Who Invented Electricity? The Complete Truth

  • Benjamin Franklin gets all the credit for discovering electricity, but all he did was establish a link between lightning and electricity.
  • Charles François Fay, Luigi Galvani, Alessandro Volta, Michael Faraday, Thomas Edison, and Nikola Tesla made significant contributions that led to the development and commercialization of electricity.

Electricity is all around us, powering lights, fans, computers, cell phones, and countless other devices. In today’s world, it’s almost impossible to escape it. Even you try to escape electricity, you will find it throughout nature, from the synapses inside the human body to the lightning in a thunderstorm.

But do you know who discovered electricity? Actually, that’s quite a complicated question. Most people give credit to only one person (Benjamin Franklin), which is kind of unfair.

Many other scientists used Franklin’s experiments to study electricity, and some of them were able to invent different forms of electricity. Let’s dig deeper and find out who those scientists were and what their contribution was.

Electricity Before 2,600 Years

One of the instruments discovered in archeological digs near Baghdad that resembles an electrochemical cell 

In about 600 BCE, a Greek mathematician named Thales of Miletus found that rubbing fur on amber caused an attraction between the two. Later observations proved that this attraction was due to an imbalance of electric charges, which is called static electricity.

Archeologists have also discovered evidence that ancient people may have experimented with electricity. In 1936, they found a clay pot containing iron rod, copper plate, and asphalt alloy. It resembles an electrochemical (galvanic) cell.

It is unclear what the instrument was used for, but it shed some light on the fact that ancient people may have been learning about early forms of batteries long before we know.

Thomas Browne Used The Word “Electricity” In 1646

Gilbert’s versorium

In 1600, the English physicist William Gilbert wrote a book named De Magnete, in which he explained how static electricity is generated by rubbing amber. However, he didn’t realize that the electric charge was universal to all materials.

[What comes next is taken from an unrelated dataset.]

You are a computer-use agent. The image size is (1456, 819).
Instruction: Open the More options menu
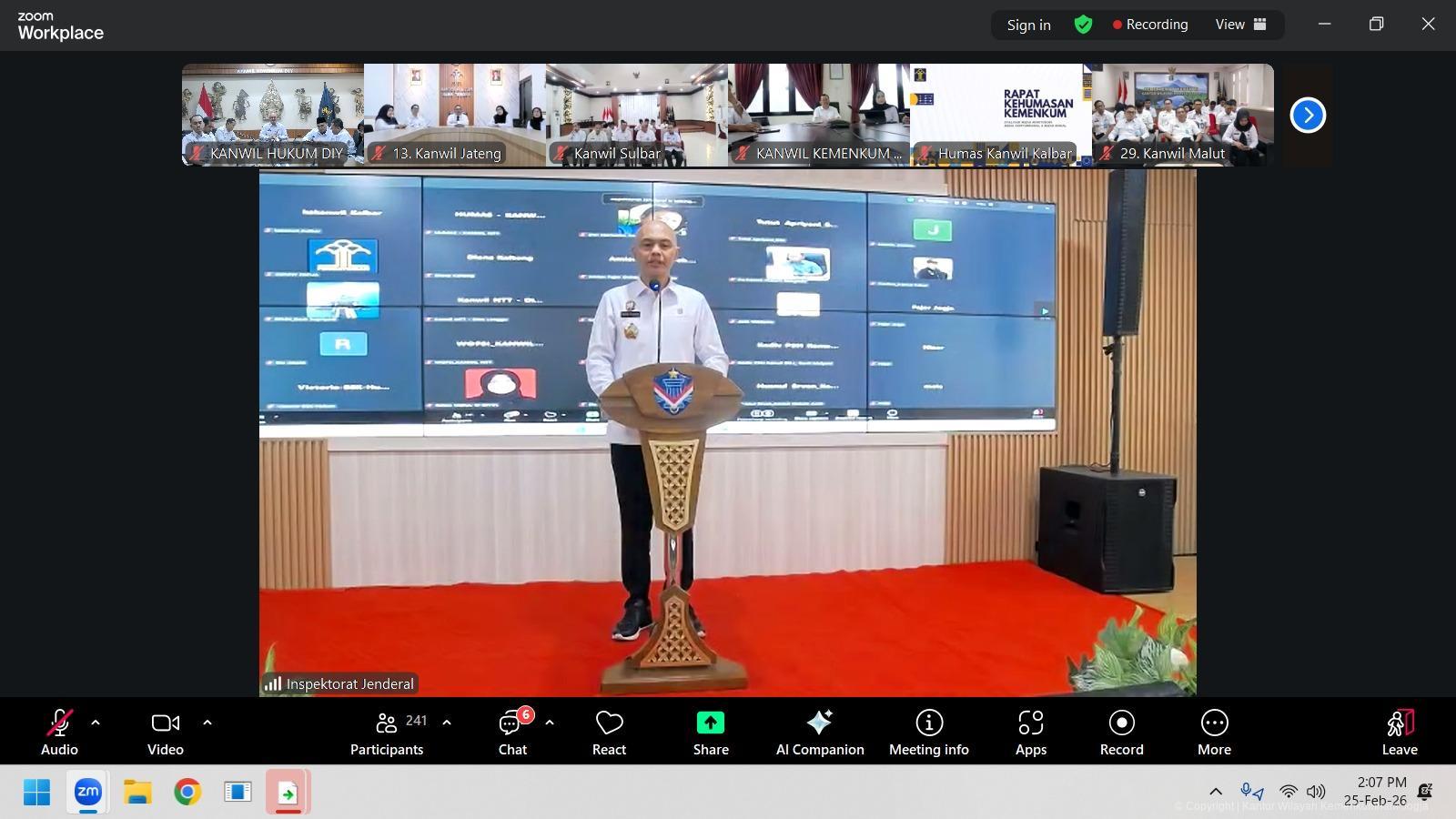point(1214,733)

Since Gilbert studied static electricity using amber, and amber is called ‘elektron’ in Greek, he decided to name its effect the electric force. He also invented an electroscope (known as Gilbert’s versorium) to detect the presence of electric charge on a body.

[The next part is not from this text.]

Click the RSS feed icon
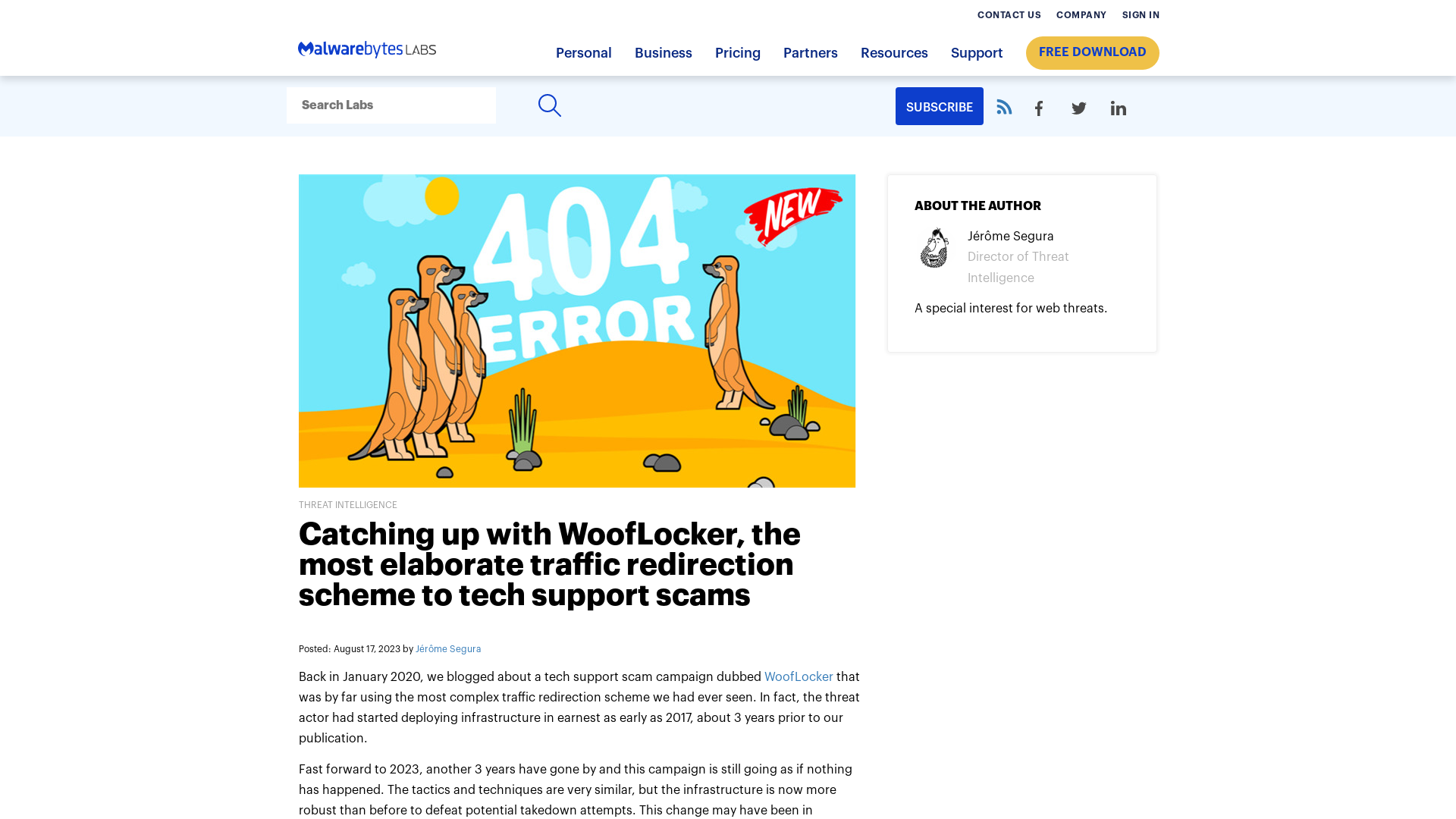Screen dimensions: 1456x819 pos(1004,108)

Gilbert’s work gave rise to the English word ‘electricity,’ which made its first appearance in the second edition of Pseudodoxia Epidemica, a scientific journal written by Sir Thomas Browne in 1946.

Charles François Fay Discovered Types Of Electric Charges

Further research was conducted by many scientists. Otto von Guericke, for example, invented a primitive form of the frictional electrical machine in 1663. Stephen Gray distinguished between conduction and insulation, and discovered a phenomenon called electrostatic induction in 1729.

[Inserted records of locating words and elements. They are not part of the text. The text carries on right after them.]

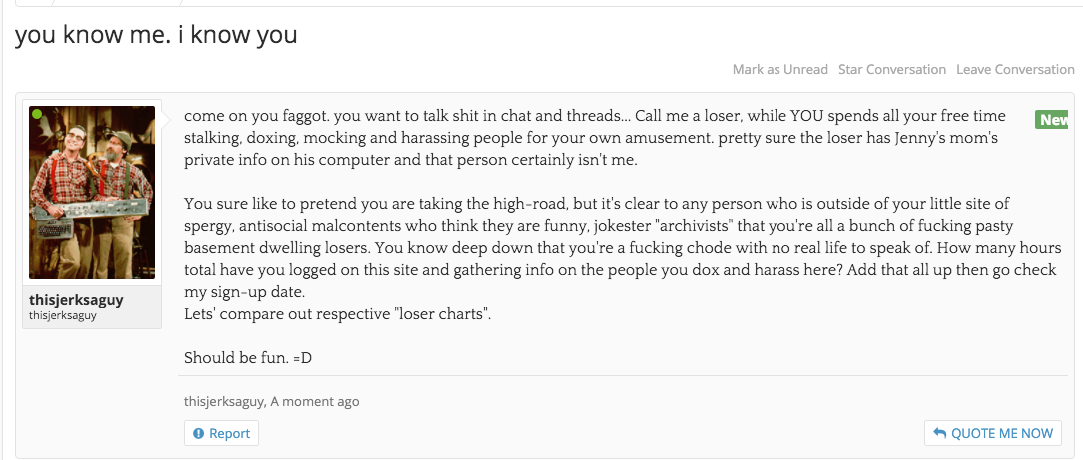Click the 'loser charts' sentence in the message
Screen dimensions: 1083x460
click(x=338, y=314)
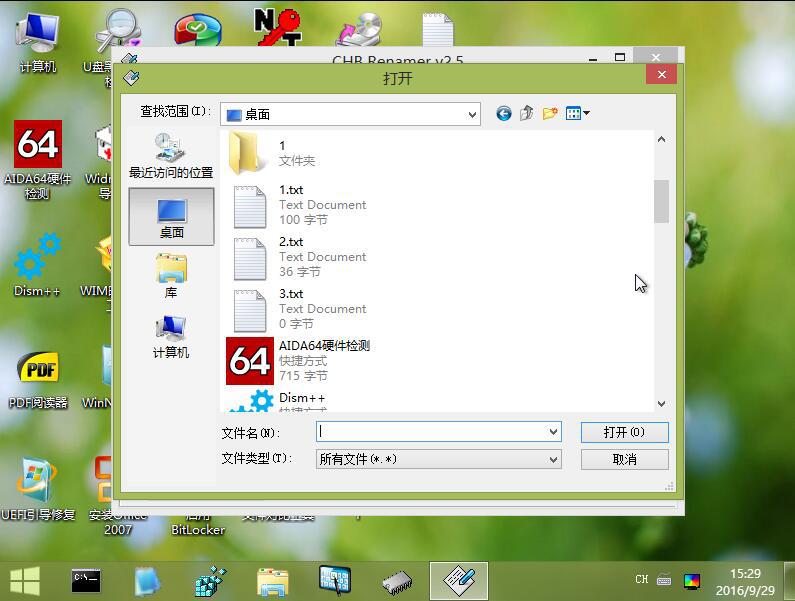Create a new folder via toolbar icon
The image size is (795, 601).
pyautogui.click(x=550, y=114)
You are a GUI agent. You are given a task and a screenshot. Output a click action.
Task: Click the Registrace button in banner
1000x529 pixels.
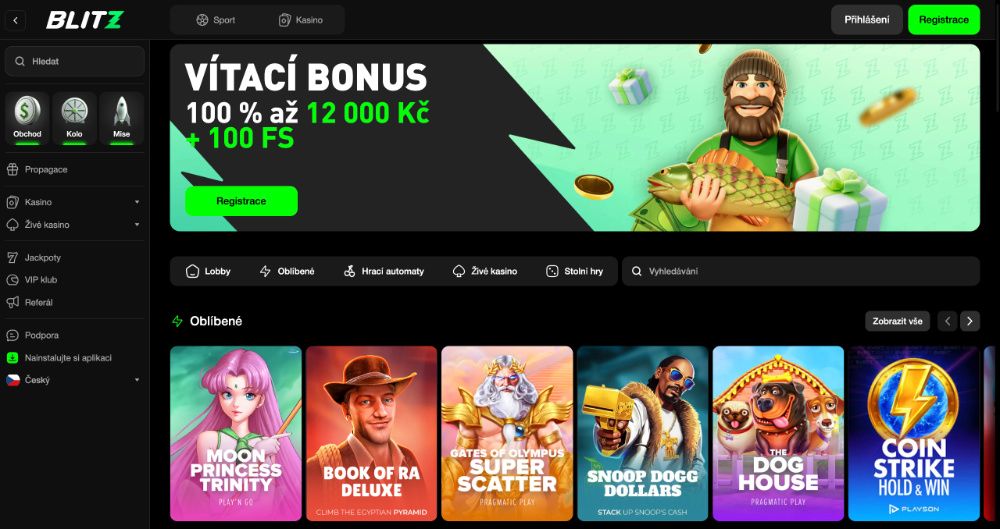coord(241,201)

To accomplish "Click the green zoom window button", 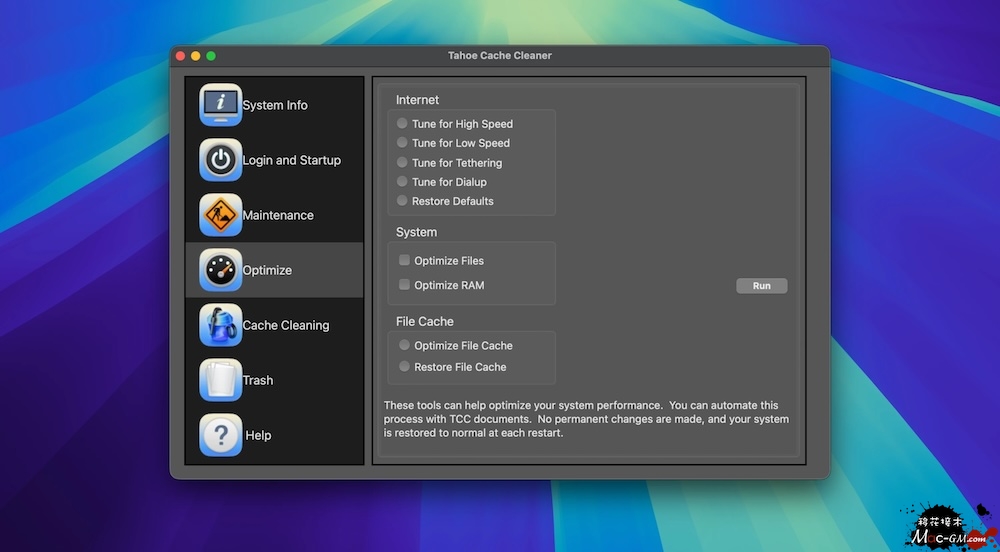I will [211, 56].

One of the major contributions of the early 17th century came from a French chemist Charles François du Fay. He discovered two types of electricity: vitreous and resinous (which is currently known as positive and negative charge, respectively).

He also discovered that same-charged objects would attract each other and that opposite-charged objects repel. He also clarified some popular misconceptions of that time, such as the electric properties of an object depends on its color.

Benjamin Franklin Proved Lightning Is Electrical In Nature

Benjamin Franklin conducting a kite experiment 

In the mid 18th century, Benjamin Franklin extensively studied and performed numerous experiments to understand electricity. In 1748, he built an electrical battery by putting several glass sheets sandwiched between lead plates. He also discovered the principle of conservation of charge.

In June 1752, Franklin conducted a famous experiment to prove that lightning was electricity. He attached a metal key to the bottom of a dampened kite string and flew the kite during a thunderstorm. He was careful to stand on an insulator to avoid being electrocuted.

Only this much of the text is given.